MERUMUSKAN RUUPT YANG BERBASIS RAKYAT
Ketika saya pertama kali terlibat di dalam perumusan RUUPT dalam kapasitas sebagai rektor IAIN Sunan Ampel, maka kesan saya yang pertama bahwa RUUPT ini memiliki dua hal penting, yaitu pertama, sebagai kelanjutan dari UUBHP yang sudah dianulir oleh Mahkamah Konstitusi dan kedua, mengandung dimensi pemikiran positivistik yang sekuler.
Bukti pertama adalah dengan masih dicantumkannya status perguruan tinggi berbadan hukum yang merupakan kata kunci untuk memahami bahwa RUUPT ini adalah metamorposis UUBHP yang sudah dianulir oleh MK. RUUPT memberikan peluang bagi beberapa PT yang sudah terlanjur menjadi BHMN untuk meneruskan pola pengembangan PT tersebut dalam status BHP versi baru.
Mesti secara samar, maka sesungguhnya RUUPT ini didasari oleh keinginan untuk mengembalikan BHP dalam versi lain, makanya di dalam RDP pertama, saya sudah menyatakan bahwa RUUPT ini harus mengembangkan keberpihakannya kepada masyarakat. Dan saya kira untuk kepentingan ini, maka status perguruan tinggi berbadan hukum harus dihilangkan di dalam RUUPT.
Dalam perjalanan panjang, maka RUUPT ini kemudian menghaluskan istilah perguruan tinggi berbadan hukum dengan istilah status perguruan tinggi berotonomi penuh atau yang memiliki kemandirian penuh artinya dapat mengelola secara penuh terhadap aset-asetnya. Dan lebih jauh juga memisahkan asetnya dari aset negara. Misalnya tanah atau bangunan yang ada di atasnya. Aset PT otonom penuh dapat dipisahkan dari aset negara.
Memang ada keinginan yang masih kuat membelenggu di dalam pikiran para perumus RUUPT untuk menjadikan perguruan tinggi maju itu apabila sudah menjadi perguruan tinggi yang otonom dan tidak hanya otonom di dalam bidang akademik, akan tetapi juga otonom di dalam mengelola asetnya. Tentang otonom di dalam mengelola akademiknya tentu saja sesuatu yang sah dan bahkan didorong secara maksimal, akan tetapi otonom secera utuh tanpa ada sedikitpun peran pemerintah di dalam pengembangan PT juga tidak mungkin.

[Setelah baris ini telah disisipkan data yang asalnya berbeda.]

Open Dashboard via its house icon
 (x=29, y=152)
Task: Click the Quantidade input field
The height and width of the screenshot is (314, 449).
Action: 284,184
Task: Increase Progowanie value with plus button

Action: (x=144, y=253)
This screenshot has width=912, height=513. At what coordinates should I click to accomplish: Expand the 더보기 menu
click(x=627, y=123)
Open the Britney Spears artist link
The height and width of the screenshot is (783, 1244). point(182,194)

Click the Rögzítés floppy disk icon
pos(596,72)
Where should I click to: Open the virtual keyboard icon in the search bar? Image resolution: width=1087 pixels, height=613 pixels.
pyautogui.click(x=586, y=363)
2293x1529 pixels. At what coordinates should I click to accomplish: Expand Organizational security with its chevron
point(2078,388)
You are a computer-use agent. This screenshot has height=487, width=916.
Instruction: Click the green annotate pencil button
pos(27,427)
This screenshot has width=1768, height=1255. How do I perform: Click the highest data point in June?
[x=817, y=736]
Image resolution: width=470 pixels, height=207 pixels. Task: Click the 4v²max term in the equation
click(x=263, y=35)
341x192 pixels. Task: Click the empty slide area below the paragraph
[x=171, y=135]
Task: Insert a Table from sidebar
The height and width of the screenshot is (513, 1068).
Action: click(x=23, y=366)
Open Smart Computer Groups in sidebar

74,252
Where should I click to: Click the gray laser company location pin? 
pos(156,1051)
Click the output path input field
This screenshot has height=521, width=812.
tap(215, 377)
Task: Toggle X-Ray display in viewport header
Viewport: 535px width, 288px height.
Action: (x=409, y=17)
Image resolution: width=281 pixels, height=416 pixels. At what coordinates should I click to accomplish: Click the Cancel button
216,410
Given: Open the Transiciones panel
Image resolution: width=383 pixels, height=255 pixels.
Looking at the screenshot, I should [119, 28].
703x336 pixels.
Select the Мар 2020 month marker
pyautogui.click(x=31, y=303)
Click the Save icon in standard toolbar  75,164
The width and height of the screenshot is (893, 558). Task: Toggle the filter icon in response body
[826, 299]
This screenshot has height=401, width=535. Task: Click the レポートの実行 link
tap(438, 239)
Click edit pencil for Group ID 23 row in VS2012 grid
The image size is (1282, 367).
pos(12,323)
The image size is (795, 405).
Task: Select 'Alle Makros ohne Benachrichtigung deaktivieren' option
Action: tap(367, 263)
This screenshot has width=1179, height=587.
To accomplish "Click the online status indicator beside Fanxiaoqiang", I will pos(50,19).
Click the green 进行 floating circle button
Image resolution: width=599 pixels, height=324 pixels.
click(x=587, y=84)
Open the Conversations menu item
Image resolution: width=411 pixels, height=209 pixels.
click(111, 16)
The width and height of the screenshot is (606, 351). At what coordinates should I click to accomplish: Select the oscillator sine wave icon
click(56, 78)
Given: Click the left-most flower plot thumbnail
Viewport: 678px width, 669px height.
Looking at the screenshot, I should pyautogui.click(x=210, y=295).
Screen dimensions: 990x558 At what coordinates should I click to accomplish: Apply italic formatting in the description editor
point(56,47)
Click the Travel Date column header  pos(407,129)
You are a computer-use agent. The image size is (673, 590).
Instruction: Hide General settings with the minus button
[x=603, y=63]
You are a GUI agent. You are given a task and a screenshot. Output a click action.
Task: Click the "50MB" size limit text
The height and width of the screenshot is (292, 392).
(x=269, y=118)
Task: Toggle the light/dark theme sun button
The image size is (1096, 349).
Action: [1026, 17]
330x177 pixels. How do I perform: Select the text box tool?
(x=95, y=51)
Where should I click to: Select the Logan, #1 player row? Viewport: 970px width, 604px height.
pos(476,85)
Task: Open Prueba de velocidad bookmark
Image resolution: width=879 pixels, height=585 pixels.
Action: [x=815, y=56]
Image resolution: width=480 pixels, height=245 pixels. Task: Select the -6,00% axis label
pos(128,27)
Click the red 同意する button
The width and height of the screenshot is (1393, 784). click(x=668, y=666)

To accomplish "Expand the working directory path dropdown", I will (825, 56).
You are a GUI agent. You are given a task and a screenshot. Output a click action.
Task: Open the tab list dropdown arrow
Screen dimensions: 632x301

Misalnya di dalam perumusan regulasi tentang keberpihakan PT pada kepentingan pemerintah dan masyarakat.
Saya menyadari bahwa untuk merumuskan RUUPT yang memenuhi kepentingan semua golongan atau stakeholder tentu sangat sulit. Misalnya juga untuk memenuhi kepentingan PT yang sudah berbadan hukum. Katakanlah misalnya kepentingan UI, UGM, UNAIR, ITB, IPB dan sebagainya. Mereka ini adalah PT yang sudah merasakan manfaat menjadi PT BHMN yang memiliki kemerdekaan di dalam mengelola asetnya dan mendayagunakan asetnya secara maksimal tanpa ada sedikitpun intervensi pihak lain. Sebagaimana perusahaan, maka tentu secara lincah dapat mengembangkan PTnya secara mandiri.
Itulah sebabnya orang seperti Darmaningtyas, menyatakan bahwa jangan ada kastanisasi pengelolaan PT dengan sebutan ada yang otonom, setengah otonom dan sebagainya. Sebab ketika sudah ada pembedaan pengelolaan PT, maka ketika itu sudah ada perlakuan yang berbeda dengannya. Suatu contoh yang jelas, tentang Sekolah Berstandar Internasional, maka di sana lalu ada kastanisasi. Pemdidikan sebagai sesuatu yang natural kemudian distrukturkan menjadi seperti itu. SBI lalu diberi anggaran besar, SPPnya mahal, dan bisa menarik uang dari masyarakat semaunya sendiri. Ini tidak adil, sebab yang bisa sekolan di SBI pasti hanya anaknya orang kaya. Lalu di mana pemihakan kepada yang miskin.
Sebangun dengan SBI, maka PT yang otonom penuh juga akan memberlakukan konsepsi ini. Jika ini yang terjadi, maka keberpihakan RUUPT ini terhadap masyarakat miskin tentu tidak ada.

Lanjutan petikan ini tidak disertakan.